Le donne e la pace
Le donne hanno una maggiore propensione alla pace? E hanno i mezzi per costringere gli uomini a smettere di fare la guerra e a trattare ad oltranza finché non trovano compromessi accettabili per tutti? Ne era convinto Aristofane, che nella sua commedia Lisistrata immagina che le donne di Atene, Sparta e delle altre città greche organizzino tutte insieme una sorta di sciopero del sesso per costringere i loro mariti a sedersi al tavolo delle trattative e porre fine alla guerra del Peloponneso. E ne sono convinte, circa 2500 anni dopo, le migliaia di donne israeliane e palestinesi del movimento Women Wage Peace – Nashim Osot Shalom (“Le donne fanno la pace”) – ebree, cristiane e musulmane, religiose e laiche, di destra, sinistra e centro – che dal 2014 organizzano incontri ed eventi per spingere i leader israeliani e palestinesi a “raggiungere un accordo politico per una soluzione del conflitto israelo-palestinese, che garantirà sicurezza a lungo termine”. In vista del nuovo anno ebraico e delle festività autunnali è in programma “La strada della pace”, una serie di eventi ai quattro angoli di Israele, da Sderot a Nazaret, da Jaffa e Gerusalemme, accompagnata da un manifesto congiunto che sarà presentato alla Knesset all’apertura della sessione invernale.
Nella commedia di Aristofane (che fu messa in scena mentre ancora la guerra del Peloponneso infuriava) le donne sono accusate di essere ingenue o conniventi con il nemico, con un linguaggio sorprendentemente simile a quello di oggi (allora non si parlava ancora di “odio di sé” ma per il resto i discorsi erano più o meno gli stessi).
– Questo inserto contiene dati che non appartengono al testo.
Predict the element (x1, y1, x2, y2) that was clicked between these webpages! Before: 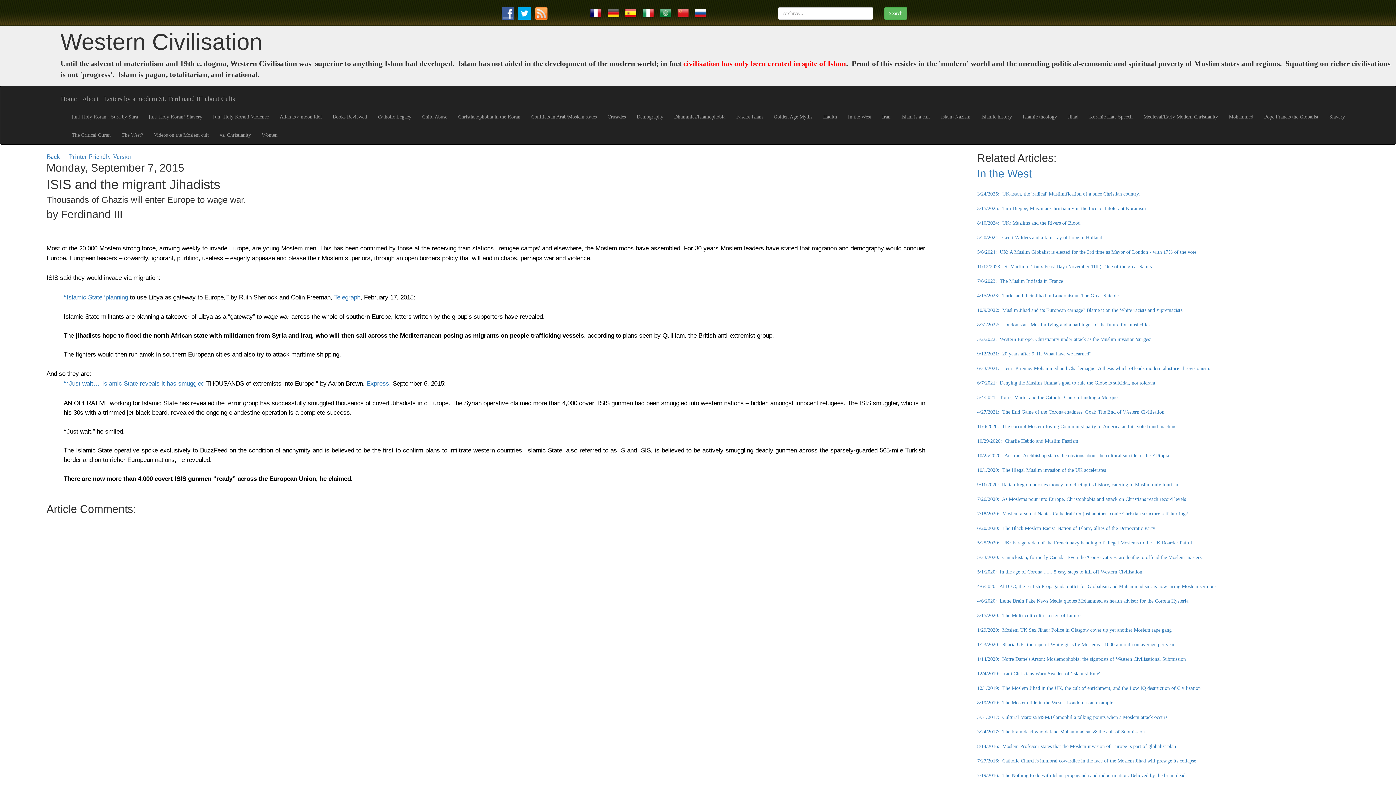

E vale la pena di sottolineare che le critiche al pacifismo ad oltranza non erano del tutto campate per aria: Atene era effettivamente una democrazia mentre Sparta era un’oligarchia; non era facile per gli Ateniesi (e non sarebbe stato neppure giusto) mettere le due città sullo stesso piano.
Purtroppo la Lisistrata di Aristofane non fu profetica: dopo la messa in scena della commedia la guerra del Peloponneso andò avanti ancora per anni, con esiti rovinosi sia per Atene sia per Sparta. Chissà cosa sarebbe successo se le donne di tutta la Grecia avessero davvero avuto la possibilità di incontrarsi e organizzare iniziative comuni? Non lo sapremo mai. Invece i prossimi anni ci diranno se il movimento Women Wage Peace avrà prodotto risultati tangibili o sarà stato solo una generosa utopia. Nell’attuale clima di sfiducia reciproca tra israeliani e palestinesi la pace sembra ancora molto lontana e non mi azzarderei a fare previsioni. Mi pare comunque significativo che il movimento coinvolga donne con diverse opinioni politiche, osservati e non osservanti, superando almeno in parte la tradizionale difficoltà dei movimenti pacifisti israeliani a trovare consensi fuori dal mondo laico, ashkenazita e di sinistra. Certo, anche WWP per ora è un gruppo minoritario (del resto non lo era anche il sionismo degli inizi?) ma questa trasversalità insolita induce comunque a sperare che la voce delle donne possa contribuire in qualche misura a fare la differenza.
Con l’augurio che questo 5778 che sta per iniziare sia finalmente un anno di pace.